Magniber ransomware has been targeting home users by masquerading as software updates recent research has discovered. Woolworths, a retail giant from Australia said that a recent data breach has impacted the information of 2.2 million customers of MyDeal
Researchers discovered vulnerability in Apache Commons Text that gives unauthenticated attackers a way to execute code remotely on servers running applications with the affected component. Tracked as CVE-2022-42889 has a CVSS of 9.8 out of a 10.0 and exists in versions 1.5 through 1.9 of Apache Commons Text. PoC code for the vulnerability is already available, though there is no sign of exploit activity.
Zoom has patched a high-severity flaw in its client for macOS devices. Tracked CVE-2022-28762 with a CVSS score of 7.3, refers to a debugging port misconfiguration affecting versions between 5.10.6 and 5.12.0.
Bulgarian government sites have been heavily under a DDoS attack during this weekend, Russia the prime suspect. Traffic flooded the websites of the Bulgarian President, the National Revenue Agency, and the ministries of internal affairs, defense, and justice.
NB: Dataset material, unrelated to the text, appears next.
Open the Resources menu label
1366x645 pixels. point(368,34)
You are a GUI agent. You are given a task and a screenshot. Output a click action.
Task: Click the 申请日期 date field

Even telecoms firms, airports, banks, and some media companies were also a target during the attack.
Zscaler has announced new data protection technology that build upon a rich heritage of securing data across all cloud apps for data in motion, data at rest, and BYOD assets with accuracy
Microsoft has confirmed a data spillage linked to a misconfigured server for a cloud storage service collectively called as Bluebleed. The extent is argued. Microsoft’s MSRC said information received about the misconfigured endpoint that exposed business transaction data related to interactions between Microsoft and customers.
Google has launched a new project called Graph for Understanding Artifact Composition (GUAC) aims at securing the software supply chain. Also its seeking contributors to the new project.
The U.S. CISA adds the Linux kernel vulnerability, tracked as CVE-2021-3493, to its Known Exploited Vulnerabilities Catalog. The CVE-2021-3493 is a Linux Kernel privilege escalation vulnerability. The overlayfs stacking file system in Linux kernel does not properly validate the application of file capabilities against user namespaces, leads to a privilege escalation.
A Russian-speaking ransomware group called OldGremlin involved in numerous campaigns targeting the organization that are operating in Eurasian nation.